Sekretaris Jenderal Kementerian Agama RI (Sekjen Kemenag), Prof. Dr. Kamaruddin Amin, turut memberikan apresiasi tinggi atas pencapaian PTKIN yang mulai menduduki peringkat perguruan tinggi terbaik dunia. Ia menekankan bahwa pencapaian ini adalah momentum fundamental bagi PTKIN untuk memperkuat reputasi global.
“Banyak PTKIN kita yang kini mencatatkan prestasi signifikan dalam peringkat global. Kami mendorong universitas seperti UIN Jakarta dan UIN Jogja untuk terus bertransformasi, termasuk menjadi PTN Badan Hukum (PTNBH), guna membangun reputasi yang lebih kokoh di mata internasional,” tegasnya.
Pihaknya juga mendorong agar kualitas pendidikan PTKIN yang terjangkau ini dipromosikan kepada para Duta Besar negara sahabat agar semakin banyak mahasiswa internasional yang belajar di Indonesia.

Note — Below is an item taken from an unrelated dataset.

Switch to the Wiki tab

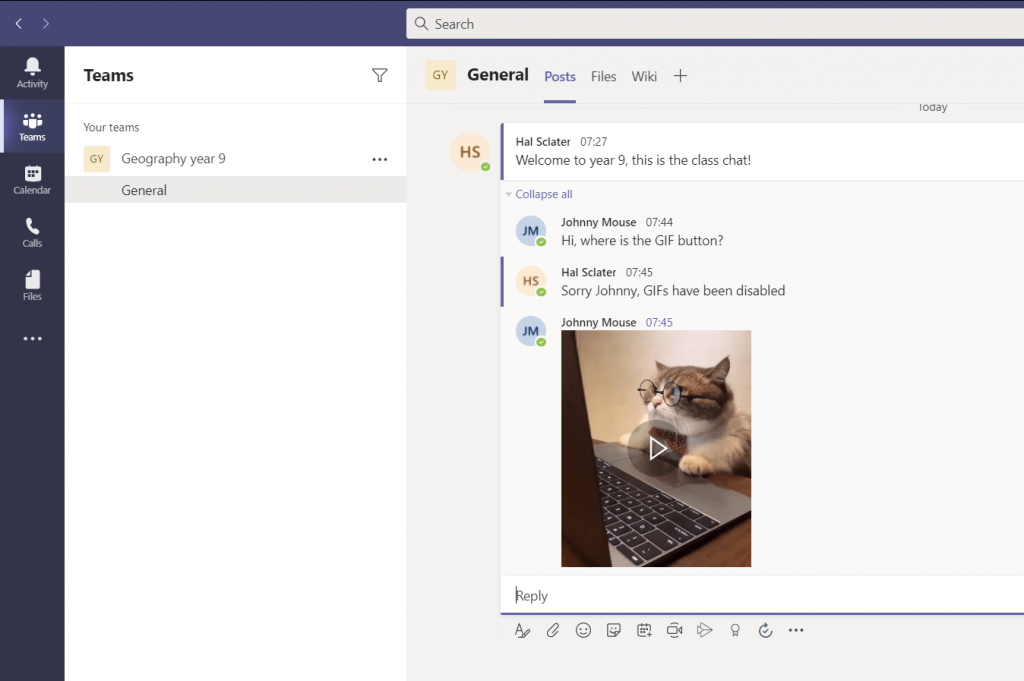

Dengan berakhirnya tahapan sidang kelulusan ini, seluruh data kini sedang diproses oleh sistem untuk memastikan validitas hasil sebelum diumumkan kepada publik pada tanggal 7 April mendatang.
Rektor UIN Raden Intan Lampung, Prof. H. Wan Jamaluddin Z., M.A., Ph.D., menilai meningkatnya minat siswa terhadap PTKIN merupakan indikator kuat bahwa kepercayaan publik terhadap perguruan tinggi Islam negeri terus tumbuh.
Menurutnya, PTKIN kini tidak hanya dikenal sebagai pusat penguatan ilmu keislaman, tetapi juga sebagai institusi yang mampu mengintegrasikan sains, teknologi, dan nilai-nilai keislaman secara seimbang.
Ia menambahkan, pengakuan internasional yang mulai diraih sejumlah PTKIN juga menjadi daya tarik tersendiri bagi calon mahasiswa.
“UIN Raden Intan Lampung juga terus memperluas kerja sama global, meningkatkan kualitas publikasi ilmiah, dan memperkuat tata kelola kampus agar mampu bersaing di tingkat internasional. Ini menjadi bukti bahwa kampus Islam negeri semakin relevan dengan kebutuhan zaman,” tambahnya.
Prof. Wan Jamaluddin juga berharap meningkatnya minat pendaftar melalui jalur SPAN-PTKIN dapat menjadi momentum bagi PTKIN untuk terus meningkatkan mutu layanan pendidikan.